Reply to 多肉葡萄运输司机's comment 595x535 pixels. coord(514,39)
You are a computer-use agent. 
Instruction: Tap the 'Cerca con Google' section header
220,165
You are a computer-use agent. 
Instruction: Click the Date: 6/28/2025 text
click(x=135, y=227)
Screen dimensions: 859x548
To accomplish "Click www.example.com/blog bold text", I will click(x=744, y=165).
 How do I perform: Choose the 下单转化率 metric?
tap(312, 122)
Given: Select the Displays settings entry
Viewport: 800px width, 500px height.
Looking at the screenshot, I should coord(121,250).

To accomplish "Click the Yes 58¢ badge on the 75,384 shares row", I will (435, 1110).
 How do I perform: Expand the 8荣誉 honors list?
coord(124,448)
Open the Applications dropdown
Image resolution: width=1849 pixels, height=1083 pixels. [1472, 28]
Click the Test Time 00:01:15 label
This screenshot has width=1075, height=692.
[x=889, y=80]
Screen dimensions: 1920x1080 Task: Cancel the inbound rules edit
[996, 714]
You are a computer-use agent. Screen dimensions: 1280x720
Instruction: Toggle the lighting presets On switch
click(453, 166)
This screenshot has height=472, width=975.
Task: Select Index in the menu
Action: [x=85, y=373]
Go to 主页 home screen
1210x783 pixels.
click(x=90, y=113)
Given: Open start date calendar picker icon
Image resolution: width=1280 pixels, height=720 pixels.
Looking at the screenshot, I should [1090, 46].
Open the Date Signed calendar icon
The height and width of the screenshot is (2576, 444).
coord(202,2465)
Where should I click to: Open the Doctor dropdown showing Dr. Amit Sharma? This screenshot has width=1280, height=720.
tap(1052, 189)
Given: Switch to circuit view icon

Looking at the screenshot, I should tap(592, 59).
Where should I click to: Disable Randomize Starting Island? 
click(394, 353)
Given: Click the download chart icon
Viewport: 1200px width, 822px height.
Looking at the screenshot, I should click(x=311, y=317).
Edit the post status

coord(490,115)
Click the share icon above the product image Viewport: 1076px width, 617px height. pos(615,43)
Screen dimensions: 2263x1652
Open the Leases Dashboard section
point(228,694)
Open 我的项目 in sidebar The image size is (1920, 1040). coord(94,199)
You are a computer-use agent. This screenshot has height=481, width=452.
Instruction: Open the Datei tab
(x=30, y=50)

----------

* **WORK TO BE COMPLETED**:
Repeat every line of the listing above word for word.

* **THE COMPLETED TASK**:
Reply to 多肉葡萄运输司机's comment 595x535 pixels. coord(514,39)
You are a computer-use agent. 
Instruction: Tap the 'Cerca con Google' section header
220,165
You are a computer-use agent. 
Instruction: Click the Date: 6/28/2025 text
click(x=135, y=227)
Screen dimensions: 859x548
To accomplish "Click www.example.com/blog bold text", I will click(x=744, y=165).
 How do I perform: Choose the 下单转化率 metric?
tap(312, 122)
Given: Select the Displays settings entry
Viewport: 800px width, 500px height.
Looking at the screenshot, I should coord(121,250).

To accomplish "Click the Yes 58¢ badge on the 75,384 shares row", I will (435, 1110).
 How do I perform: Expand the 8荣誉 honors list?
coord(124,448)
Open the Applications dropdown
Image resolution: width=1849 pixels, height=1083 pixels. [1472, 28]
Click the Test Time 00:01:15 label
This screenshot has width=1075, height=692.
[x=889, y=80]
Screen dimensions: 1920x1080 Task: Cancel the inbound rules edit
[996, 714]
You are a computer-use agent. Screen dimensions: 1280x720
Instruction: Toggle the lighting presets On switch
click(453, 166)
This screenshot has height=472, width=975.
Task: Select Index in the menu
Action: [x=85, y=373]
Go to 主页 home screen
1210x783 pixels.
click(x=90, y=113)
Given: Open start date calendar picker icon
Image resolution: width=1280 pixels, height=720 pixels.
Looking at the screenshot, I should [1090, 46].
Open the Date Signed calendar icon
The height and width of the screenshot is (2576, 444).
coord(202,2465)
Where should I click to: Open the Doctor dropdown showing Dr. Amit Sharma? This screenshot has width=1280, height=720.
tap(1052, 189)
Given: Switch to circuit view icon

Looking at the screenshot, I should tap(592, 59).
Where should I click to: Disable Randomize Starting Island? 
click(394, 353)
Given: Click the download chart icon
Viewport: 1200px width, 822px height.
Looking at the screenshot, I should click(x=311, y=317).
Edit the post status

coord(490,115)
Click the share icon above the product image Viewport: 1076px width, 617px height. pos(615,43)
Screen dimensions: 2263x1652
Open the Leases Dashboard section
point(228,694)
Open 我的项目 in sidebar The image size is (1920, 1040). coord(94,199)
You are a computer-use agent. This screenshot has height=481, width=452.
Instruction: Open the Datei tab
(x=30, y=50)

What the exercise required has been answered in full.